══ MATERIAL FOR THIS TASK
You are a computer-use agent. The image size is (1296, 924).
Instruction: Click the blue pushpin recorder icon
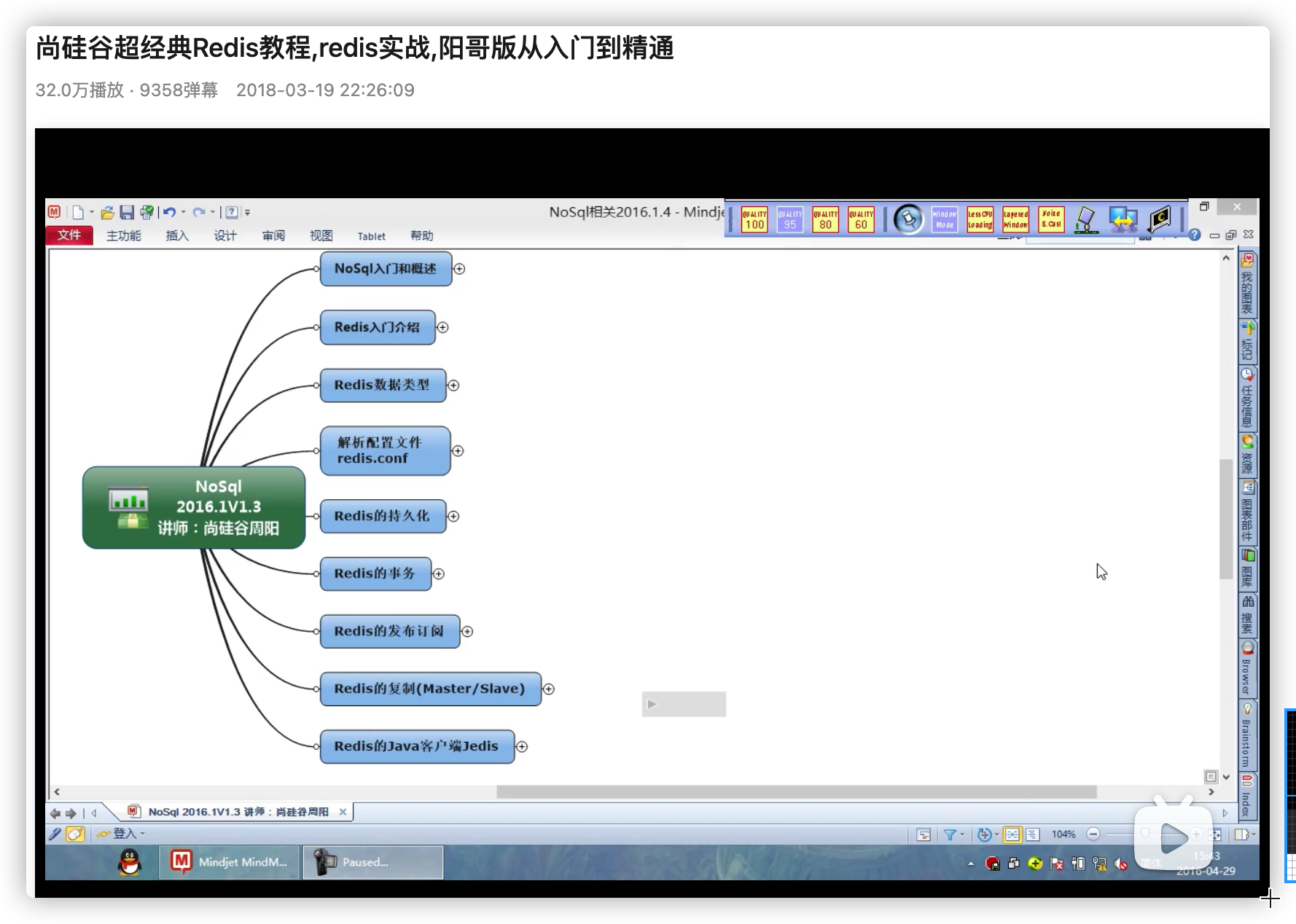click(908, 219)
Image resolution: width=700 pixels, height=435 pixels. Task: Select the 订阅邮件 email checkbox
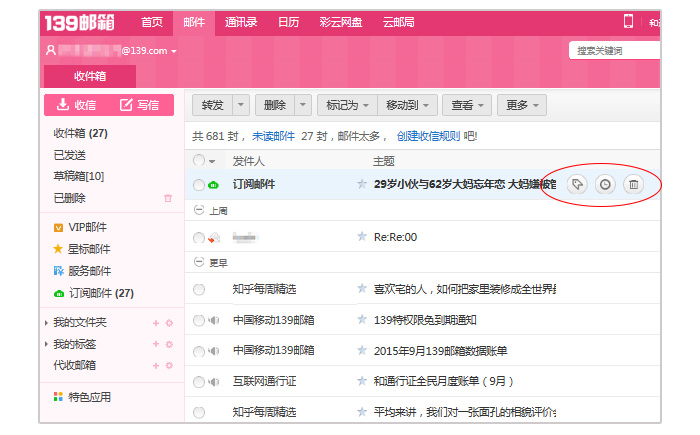click(x=199, y=185)
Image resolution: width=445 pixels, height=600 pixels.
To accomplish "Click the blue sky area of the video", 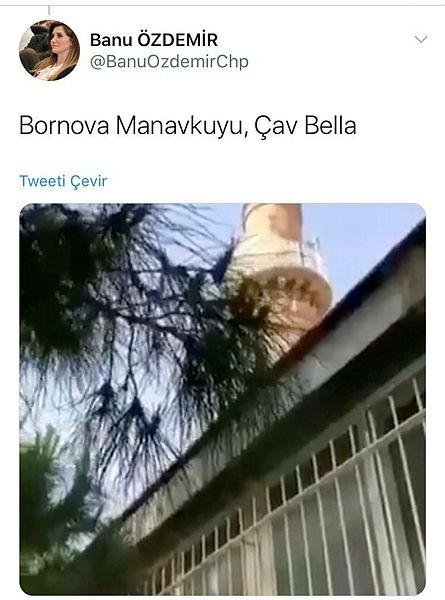I will pos(367,237).
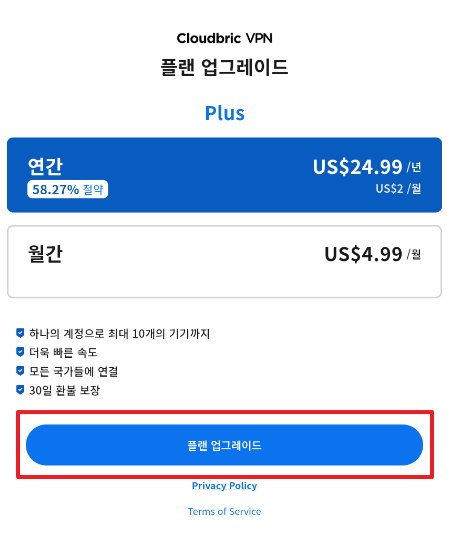Click the shield icon beside 모든 국가들에 연결
450x536 pixels.
[20, 371]
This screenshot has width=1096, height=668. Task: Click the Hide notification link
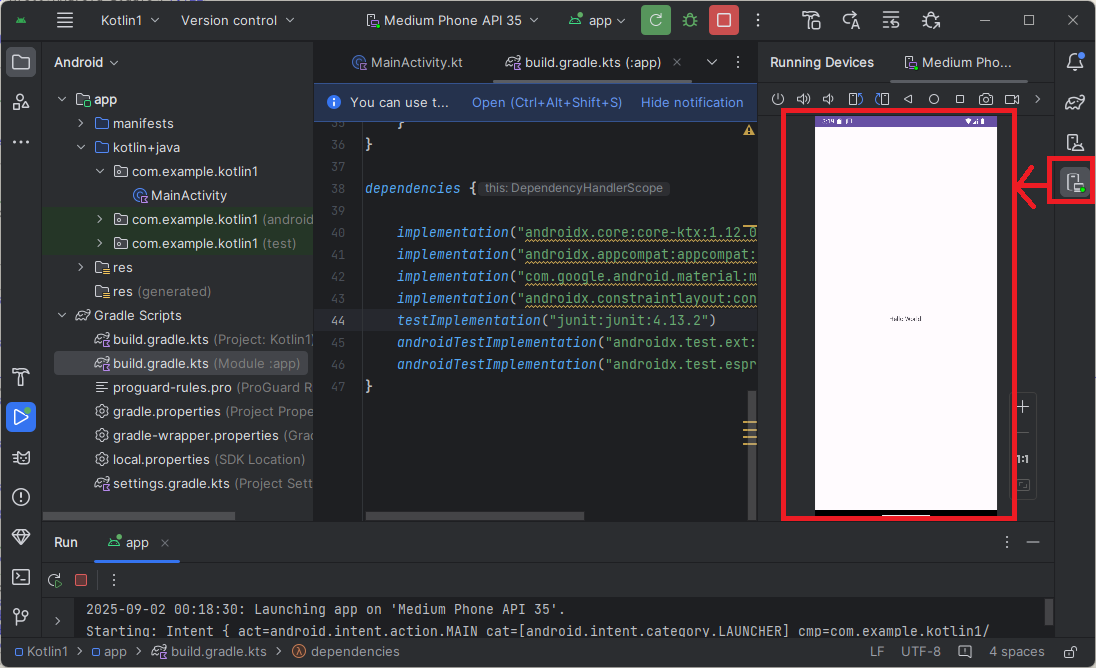click(692, 102)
════
> _REQUEST_
Can you copy the records word for word, from the start through the line containing "click(x=199, y=185)", and leave the pictures out of your copy?

> _ANSWER TO THE EXERCISE_
You are a computer-use agent. The image size is (1296, 924).
Instruction: Click the blue pushpin recorder icon
click(908, 219)
Image resolution: width=700 pixels, height=435 pixels. Task: Select the 订阅邮件 email checkbox
click(x=199, y=185)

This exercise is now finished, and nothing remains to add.